As soon as Mary left, she wanted to know what we were going to do. I told her we would go to dinner. Before leaving, she looked at several family photos on top of our entertainment center. I walked over and looked along with her. Then she said, “Will you take me home?” She continues to think we are in someone else’s home. It isn’t constant. We talk about our home and things she likes, but she moves back and forth between knowing it’s our home and thinking it’s not. It is a challenge for me to know exactly what to say at any given moment. Sometimes I play along. Sometimes I don’t. For example, she was disappointed when we got home from dinner. She had wanted to go “home.” In that case, I told it was our home, and I would show her some of the things she likes about it. She didn’t say anything, but she didn’t mention any dissatisfaction once she was inside.
Another sign of her dependence is how much she needs my help staying occupied. That is something that has a greater impact on my personal time. Last night is another good example.

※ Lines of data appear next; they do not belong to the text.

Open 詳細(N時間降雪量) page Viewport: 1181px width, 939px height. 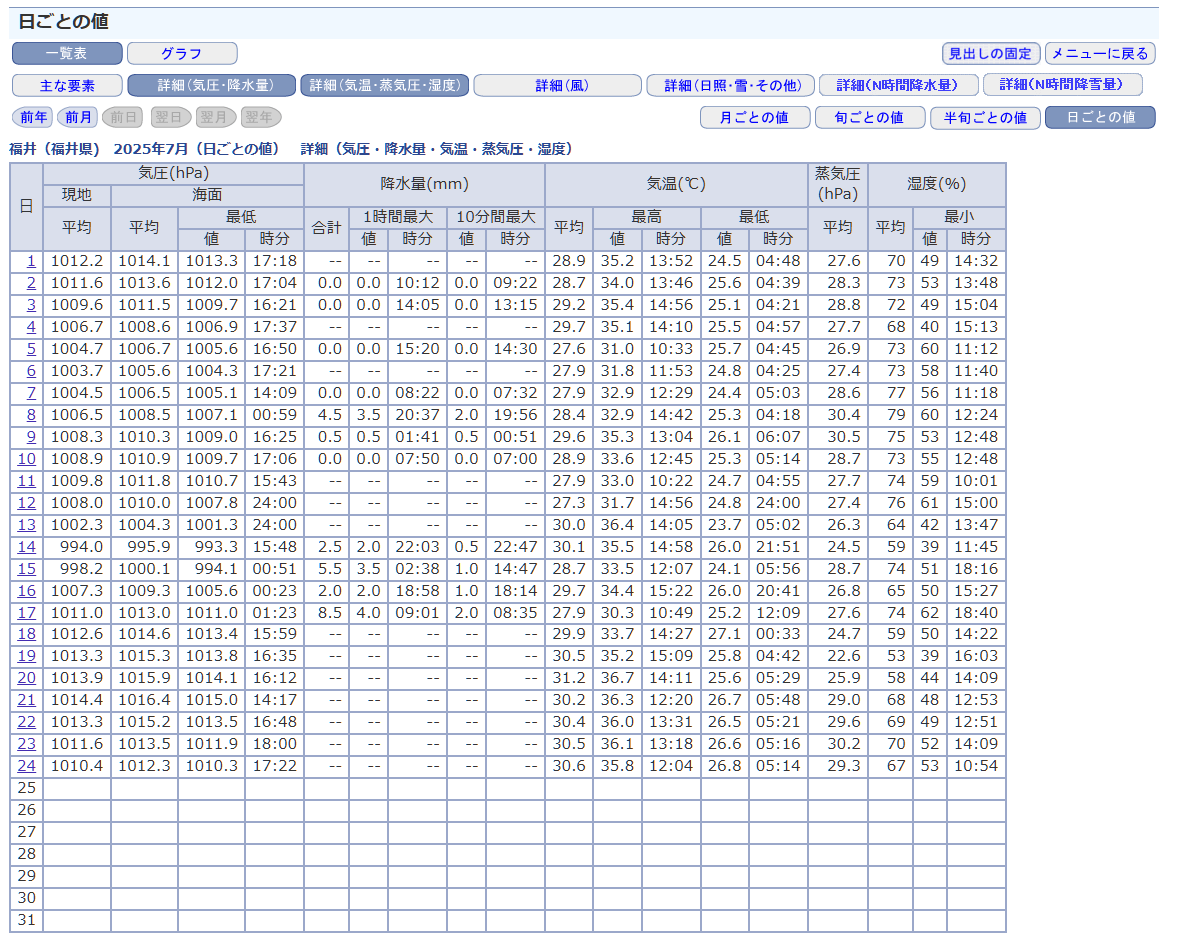[x=1062, y=85]
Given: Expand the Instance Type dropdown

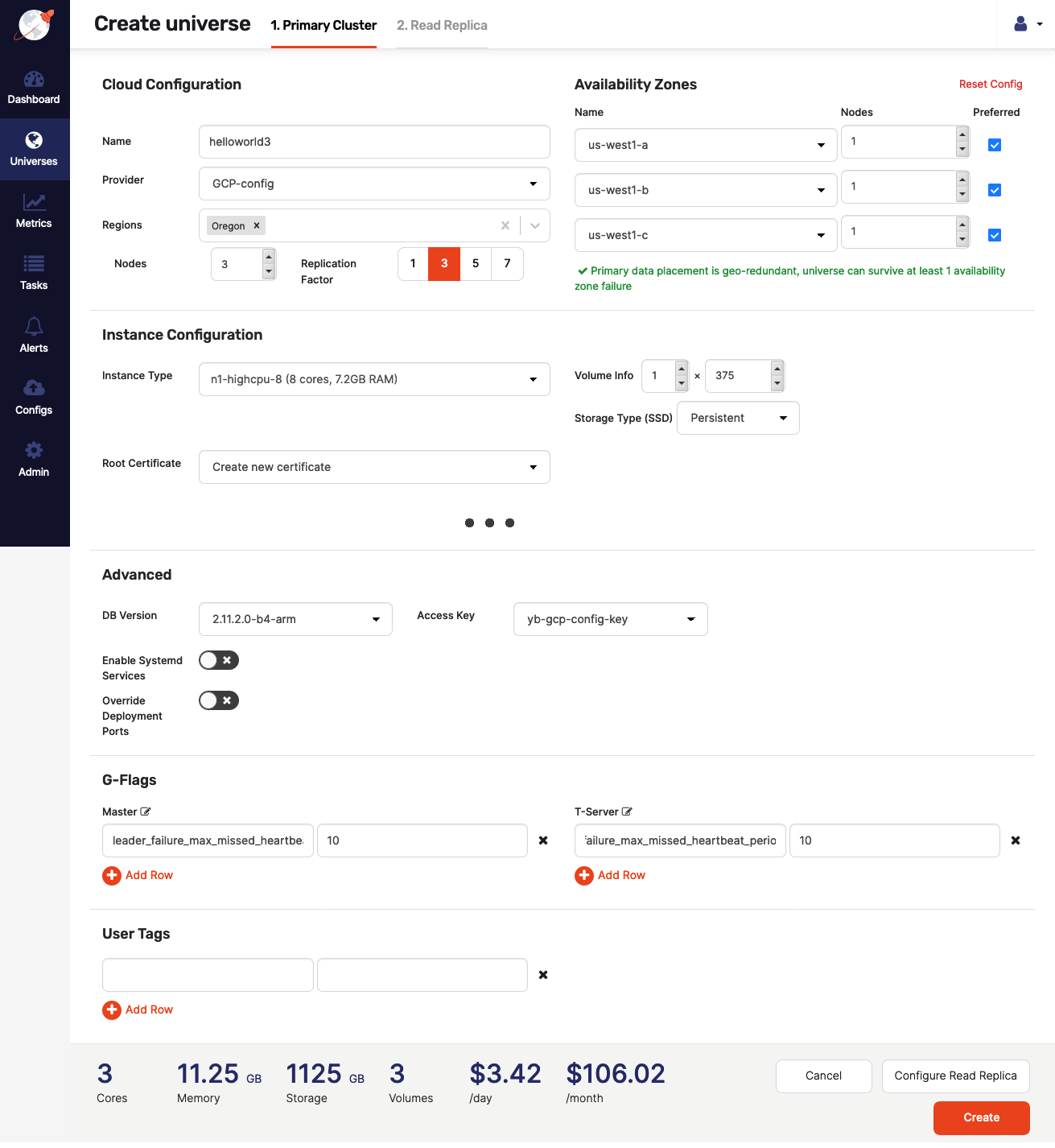Looking at the screenshot, I should tap(374, 379).
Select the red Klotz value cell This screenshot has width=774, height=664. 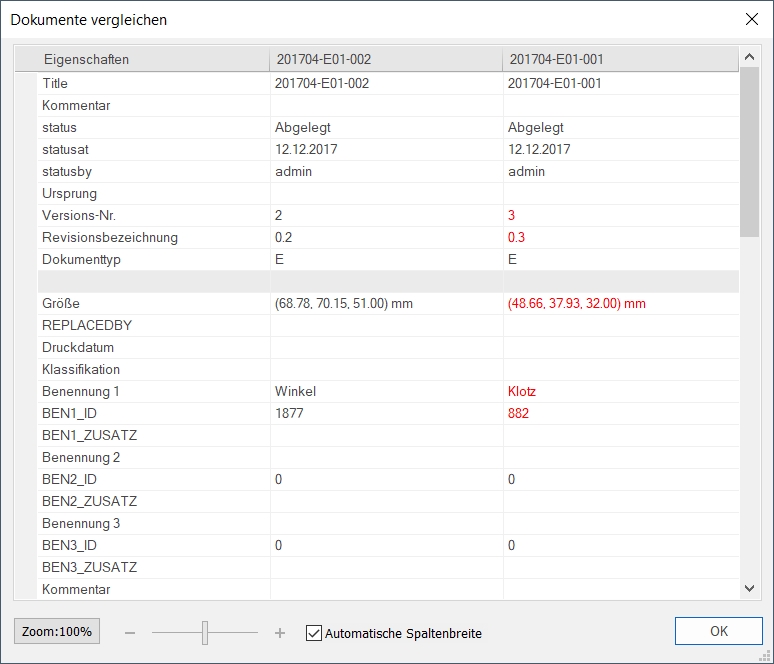pyautogui.click(x=522, y=392)
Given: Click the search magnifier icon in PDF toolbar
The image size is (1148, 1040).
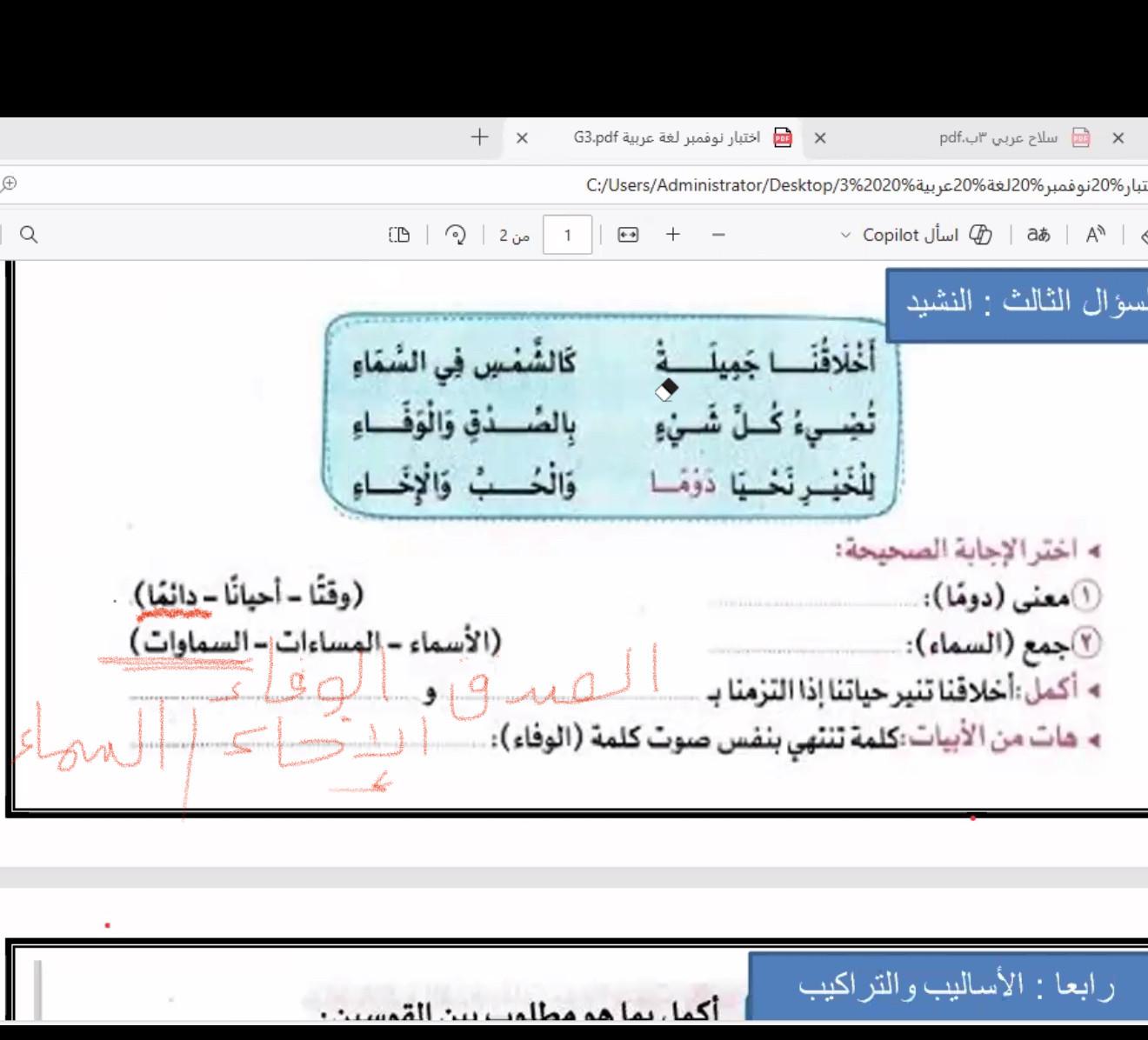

Our general after dinner routine is for me to watch the evening news while she works on her iPad. As I have noted previously, it is getting harder to her to work her puzzles. She needs my help. Last night and several other nights recently, I have gone back and forth between my chair and hers to help her. That makes it a challenge to watch the news. After doing that several times last night, she put her iPad down and sat there looking somewhat frustrated. I suggested that we look at one of her photo books. We sat on the sofa and went through most of the “Big Sister” album. She was interested, but it was unusually difficult for her to recognize or remember “key players” – her, her brother, her mother, and her father. Even in photos that were side by side, she found it difficult to identify her brother and her father. She did better recognizing herself and her mother, but far from consistently. I tried to explain that the book focused on her and her brother and that if she just guessed who the boy was in a picture, she would be right if she said her brother. She could never have grasped that. As a consequence, I had to identify the people in almost every picture. Before we finished, I went to take my shower while she continued going through the album. She still seems to derive pleasure from looking at the pictures even though she doesn’t know who the people are. I am grateful for that but can’t help wondering how long it will last. I have always made an effort to go through the albums with her. It is something we both enjoy, but it is also nice for her to be able to enjoy them by herself.
My feeling about Kate’s increasing dependence is much the same as it has always been. Some of it makes caring for her easier, but it comes at a price. I would like her to be as independent as she can for as long as she can. She likes to be independent. I think that is true for most of us. It is sad to see her having to depend on me so heavily.